Time: 12th October, 2018, 10:00am
Venue: Second Floor Conference Room in Basic Energy Science Building
Lecturer: Falko P. Netzer, Institute of Physics, Surface and Interface Physics Karl-Franzens University, Graz, AUSTRIA
Two-dimensional (2-D) transition metal oxide layers have attracted significant interest during the past decade due to their novel emergent properties and their high potential for nanotechnology applications . For practical reasons 2-D oxide layers are usually supported on metal surfaces. This leads to a coupling of the oxide overlayer to the metal substrate, often strong coupling, which creates a metal-oxide hybrid system with properties that are largely determined by the oxide-metal interface. In this talk, I will discuss the role of the metal-oxide coupling in shaping the morphology and structure of two-dimensional oxide systems. Moreover, the effects of interfacial strain on the physical and chemical properties of 2-D oxide layers will be investigated.

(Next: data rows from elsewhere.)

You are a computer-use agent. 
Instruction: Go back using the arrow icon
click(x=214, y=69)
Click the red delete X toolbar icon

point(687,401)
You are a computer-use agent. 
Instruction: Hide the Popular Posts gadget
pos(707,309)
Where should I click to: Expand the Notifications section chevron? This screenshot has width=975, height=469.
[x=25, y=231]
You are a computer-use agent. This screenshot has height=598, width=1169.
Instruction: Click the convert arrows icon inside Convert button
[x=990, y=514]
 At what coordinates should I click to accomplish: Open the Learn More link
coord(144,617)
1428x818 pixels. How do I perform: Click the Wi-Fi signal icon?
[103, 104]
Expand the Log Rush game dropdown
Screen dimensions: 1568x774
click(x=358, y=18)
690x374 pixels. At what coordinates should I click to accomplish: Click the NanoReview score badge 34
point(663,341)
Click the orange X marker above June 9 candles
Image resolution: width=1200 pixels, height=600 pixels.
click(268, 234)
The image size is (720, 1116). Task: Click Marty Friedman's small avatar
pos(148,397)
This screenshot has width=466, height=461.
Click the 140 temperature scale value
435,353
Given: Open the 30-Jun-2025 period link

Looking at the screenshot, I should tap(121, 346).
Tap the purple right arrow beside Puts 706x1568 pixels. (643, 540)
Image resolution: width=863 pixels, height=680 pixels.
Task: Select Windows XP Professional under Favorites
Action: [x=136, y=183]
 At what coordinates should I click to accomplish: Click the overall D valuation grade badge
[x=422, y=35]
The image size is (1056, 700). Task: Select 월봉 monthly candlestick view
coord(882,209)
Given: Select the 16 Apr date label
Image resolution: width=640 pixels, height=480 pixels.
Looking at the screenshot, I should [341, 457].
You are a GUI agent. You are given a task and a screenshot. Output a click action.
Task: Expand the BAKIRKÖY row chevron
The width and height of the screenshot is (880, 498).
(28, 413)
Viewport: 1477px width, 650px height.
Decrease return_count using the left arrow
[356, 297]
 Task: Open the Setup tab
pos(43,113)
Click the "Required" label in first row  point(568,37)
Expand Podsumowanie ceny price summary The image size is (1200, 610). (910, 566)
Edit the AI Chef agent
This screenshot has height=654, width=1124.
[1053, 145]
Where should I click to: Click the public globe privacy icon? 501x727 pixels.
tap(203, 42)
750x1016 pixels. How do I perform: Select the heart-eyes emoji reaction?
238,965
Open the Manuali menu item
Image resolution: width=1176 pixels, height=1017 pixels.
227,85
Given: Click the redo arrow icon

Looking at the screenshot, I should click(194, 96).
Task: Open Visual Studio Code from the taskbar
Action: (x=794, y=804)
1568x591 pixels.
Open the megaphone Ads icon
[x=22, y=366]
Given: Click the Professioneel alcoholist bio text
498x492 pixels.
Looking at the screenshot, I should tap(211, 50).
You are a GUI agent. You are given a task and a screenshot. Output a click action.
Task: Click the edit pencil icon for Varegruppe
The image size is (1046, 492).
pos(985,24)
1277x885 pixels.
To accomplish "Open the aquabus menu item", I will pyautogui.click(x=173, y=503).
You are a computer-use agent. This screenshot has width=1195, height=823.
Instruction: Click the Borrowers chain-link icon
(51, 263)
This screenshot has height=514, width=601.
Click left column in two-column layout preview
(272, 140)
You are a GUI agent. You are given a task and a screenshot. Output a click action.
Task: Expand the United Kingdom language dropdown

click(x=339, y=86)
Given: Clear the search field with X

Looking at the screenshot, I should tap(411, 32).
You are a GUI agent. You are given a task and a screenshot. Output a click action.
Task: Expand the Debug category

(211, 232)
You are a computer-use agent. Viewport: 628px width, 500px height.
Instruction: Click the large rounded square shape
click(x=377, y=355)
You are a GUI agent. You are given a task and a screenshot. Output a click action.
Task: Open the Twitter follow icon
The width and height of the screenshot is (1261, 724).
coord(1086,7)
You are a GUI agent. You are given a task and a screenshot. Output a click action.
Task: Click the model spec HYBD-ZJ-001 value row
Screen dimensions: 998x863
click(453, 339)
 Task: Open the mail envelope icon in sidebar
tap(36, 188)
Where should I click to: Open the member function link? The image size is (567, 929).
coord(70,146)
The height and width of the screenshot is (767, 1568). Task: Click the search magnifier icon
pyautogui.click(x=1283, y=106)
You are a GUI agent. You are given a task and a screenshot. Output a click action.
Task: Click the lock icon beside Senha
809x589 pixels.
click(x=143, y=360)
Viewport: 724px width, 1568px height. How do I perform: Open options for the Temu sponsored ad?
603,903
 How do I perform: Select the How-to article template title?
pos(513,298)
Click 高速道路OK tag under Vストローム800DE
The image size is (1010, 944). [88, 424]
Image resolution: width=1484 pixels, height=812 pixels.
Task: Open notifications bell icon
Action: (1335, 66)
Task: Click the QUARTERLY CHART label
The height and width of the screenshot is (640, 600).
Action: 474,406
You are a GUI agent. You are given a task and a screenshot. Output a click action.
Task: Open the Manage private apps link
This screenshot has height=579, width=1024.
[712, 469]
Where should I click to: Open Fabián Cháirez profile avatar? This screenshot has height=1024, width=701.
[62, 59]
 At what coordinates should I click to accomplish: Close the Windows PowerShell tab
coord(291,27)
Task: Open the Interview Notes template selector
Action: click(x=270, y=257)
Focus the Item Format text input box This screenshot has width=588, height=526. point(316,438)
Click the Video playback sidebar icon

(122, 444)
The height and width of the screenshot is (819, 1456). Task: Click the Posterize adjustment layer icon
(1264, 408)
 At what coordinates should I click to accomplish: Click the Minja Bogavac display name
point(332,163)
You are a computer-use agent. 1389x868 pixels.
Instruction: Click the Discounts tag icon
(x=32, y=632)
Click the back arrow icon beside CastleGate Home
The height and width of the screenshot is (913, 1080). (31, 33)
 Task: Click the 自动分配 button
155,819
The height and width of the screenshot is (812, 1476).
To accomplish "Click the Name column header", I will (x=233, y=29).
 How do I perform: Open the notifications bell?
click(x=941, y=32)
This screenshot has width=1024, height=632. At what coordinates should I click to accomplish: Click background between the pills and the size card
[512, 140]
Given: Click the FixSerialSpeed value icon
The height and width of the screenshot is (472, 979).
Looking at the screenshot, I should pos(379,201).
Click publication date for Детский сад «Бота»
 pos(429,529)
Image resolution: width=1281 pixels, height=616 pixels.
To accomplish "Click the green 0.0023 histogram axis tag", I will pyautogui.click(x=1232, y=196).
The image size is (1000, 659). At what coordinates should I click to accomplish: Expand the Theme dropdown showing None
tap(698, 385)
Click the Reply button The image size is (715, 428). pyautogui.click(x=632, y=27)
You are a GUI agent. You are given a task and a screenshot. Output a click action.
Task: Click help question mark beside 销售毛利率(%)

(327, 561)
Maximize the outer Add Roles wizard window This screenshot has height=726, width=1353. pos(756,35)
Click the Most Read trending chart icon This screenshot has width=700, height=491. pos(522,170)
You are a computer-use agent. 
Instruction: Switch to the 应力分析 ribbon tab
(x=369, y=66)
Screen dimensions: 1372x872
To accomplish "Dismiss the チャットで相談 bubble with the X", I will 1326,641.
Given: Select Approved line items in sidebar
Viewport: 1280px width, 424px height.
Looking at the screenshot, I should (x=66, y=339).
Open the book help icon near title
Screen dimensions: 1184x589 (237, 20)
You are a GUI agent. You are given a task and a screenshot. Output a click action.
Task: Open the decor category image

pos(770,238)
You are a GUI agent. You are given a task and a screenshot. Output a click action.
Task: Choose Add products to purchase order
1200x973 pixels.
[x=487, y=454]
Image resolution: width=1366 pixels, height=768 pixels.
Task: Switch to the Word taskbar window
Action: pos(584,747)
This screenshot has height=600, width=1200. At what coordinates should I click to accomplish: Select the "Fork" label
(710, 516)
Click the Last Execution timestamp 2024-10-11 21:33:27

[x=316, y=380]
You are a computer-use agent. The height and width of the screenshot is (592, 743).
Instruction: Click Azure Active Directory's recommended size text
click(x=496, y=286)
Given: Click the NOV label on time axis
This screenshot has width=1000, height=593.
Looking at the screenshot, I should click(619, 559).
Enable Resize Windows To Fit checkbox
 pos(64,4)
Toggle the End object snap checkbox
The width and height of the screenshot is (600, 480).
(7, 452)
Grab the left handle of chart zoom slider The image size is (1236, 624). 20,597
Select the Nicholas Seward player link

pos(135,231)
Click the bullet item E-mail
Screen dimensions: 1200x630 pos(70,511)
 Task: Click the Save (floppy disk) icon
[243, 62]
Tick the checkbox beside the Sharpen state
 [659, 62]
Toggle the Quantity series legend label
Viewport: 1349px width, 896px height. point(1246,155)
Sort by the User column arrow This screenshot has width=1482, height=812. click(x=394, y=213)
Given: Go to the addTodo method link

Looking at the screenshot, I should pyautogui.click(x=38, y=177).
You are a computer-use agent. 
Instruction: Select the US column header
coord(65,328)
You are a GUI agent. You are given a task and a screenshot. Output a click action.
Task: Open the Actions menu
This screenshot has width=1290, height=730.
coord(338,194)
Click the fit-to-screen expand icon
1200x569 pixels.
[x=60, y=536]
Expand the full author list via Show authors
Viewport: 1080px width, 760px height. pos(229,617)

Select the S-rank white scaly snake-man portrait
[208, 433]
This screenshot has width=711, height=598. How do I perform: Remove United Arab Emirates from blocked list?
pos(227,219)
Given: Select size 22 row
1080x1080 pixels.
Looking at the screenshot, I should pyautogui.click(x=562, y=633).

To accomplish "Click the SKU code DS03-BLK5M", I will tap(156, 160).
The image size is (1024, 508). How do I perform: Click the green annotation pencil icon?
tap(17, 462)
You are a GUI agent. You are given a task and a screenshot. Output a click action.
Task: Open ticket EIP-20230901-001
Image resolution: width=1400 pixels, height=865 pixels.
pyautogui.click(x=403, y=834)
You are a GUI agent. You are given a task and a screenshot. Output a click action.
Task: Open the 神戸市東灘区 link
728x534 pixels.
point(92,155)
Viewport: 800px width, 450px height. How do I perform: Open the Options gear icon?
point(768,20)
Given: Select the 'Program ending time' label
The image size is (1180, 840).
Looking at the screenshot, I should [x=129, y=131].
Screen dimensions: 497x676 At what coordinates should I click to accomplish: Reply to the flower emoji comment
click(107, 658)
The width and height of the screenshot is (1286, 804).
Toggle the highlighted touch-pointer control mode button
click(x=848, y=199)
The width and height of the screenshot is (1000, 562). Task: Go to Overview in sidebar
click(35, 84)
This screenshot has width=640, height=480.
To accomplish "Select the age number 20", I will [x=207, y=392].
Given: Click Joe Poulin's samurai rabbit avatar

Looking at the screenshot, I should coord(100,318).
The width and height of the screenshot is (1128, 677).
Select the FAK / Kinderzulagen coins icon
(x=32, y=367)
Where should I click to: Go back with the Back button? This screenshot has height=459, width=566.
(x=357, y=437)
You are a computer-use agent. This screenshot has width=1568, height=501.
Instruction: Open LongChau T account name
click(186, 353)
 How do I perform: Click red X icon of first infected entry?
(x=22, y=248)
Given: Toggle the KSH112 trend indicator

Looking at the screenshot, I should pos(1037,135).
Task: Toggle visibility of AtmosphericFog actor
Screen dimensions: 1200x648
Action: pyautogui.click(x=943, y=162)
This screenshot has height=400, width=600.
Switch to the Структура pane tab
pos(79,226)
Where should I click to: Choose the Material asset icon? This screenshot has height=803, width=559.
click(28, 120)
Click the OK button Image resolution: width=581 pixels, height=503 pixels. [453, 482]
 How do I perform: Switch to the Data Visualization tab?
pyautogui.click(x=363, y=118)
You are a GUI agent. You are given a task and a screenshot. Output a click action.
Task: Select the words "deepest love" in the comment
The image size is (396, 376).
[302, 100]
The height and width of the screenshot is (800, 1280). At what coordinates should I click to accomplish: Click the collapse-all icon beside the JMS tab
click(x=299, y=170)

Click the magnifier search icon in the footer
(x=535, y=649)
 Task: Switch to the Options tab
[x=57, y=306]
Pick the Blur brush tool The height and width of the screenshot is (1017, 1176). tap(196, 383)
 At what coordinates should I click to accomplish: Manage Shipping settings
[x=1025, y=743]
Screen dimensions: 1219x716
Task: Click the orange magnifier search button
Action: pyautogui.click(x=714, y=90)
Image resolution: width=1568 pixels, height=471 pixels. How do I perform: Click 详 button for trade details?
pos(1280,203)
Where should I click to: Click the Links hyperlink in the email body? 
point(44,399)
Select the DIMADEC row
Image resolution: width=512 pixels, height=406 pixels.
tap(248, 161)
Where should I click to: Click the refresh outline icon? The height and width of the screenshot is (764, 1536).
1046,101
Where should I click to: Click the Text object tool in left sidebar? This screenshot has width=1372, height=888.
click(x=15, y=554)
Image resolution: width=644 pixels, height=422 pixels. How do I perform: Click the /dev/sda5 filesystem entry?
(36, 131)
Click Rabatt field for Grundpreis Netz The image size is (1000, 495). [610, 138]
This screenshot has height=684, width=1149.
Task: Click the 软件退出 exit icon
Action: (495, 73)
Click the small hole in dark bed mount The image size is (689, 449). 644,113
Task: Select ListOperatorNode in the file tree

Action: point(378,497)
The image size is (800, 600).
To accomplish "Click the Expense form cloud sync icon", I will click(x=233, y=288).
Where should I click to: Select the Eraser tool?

I will discuss 3 case studies:
(1) W-oxide on Pd(100), a system with strong oxide-metal coupling, leading to a commensurate overlayer with strong strain effects;
(2) W-oxide on Ag(100), a system with weak oxide-metal coupling, leading to an incommensurate overlayer with virtually no strain;
(3) Ce-oxide on Cu(110) , where the symmetry mismatch at the interface generates a spatially modulated strainfield giving rise to a periodic pattern formation.
All 2-D oxide overlayersare prepared by a PVD method and are atomically characterized experimentally in a surface science approach by STM, LEED and various electron spectrocopies, as well as theoretically by extensive DFT calculations.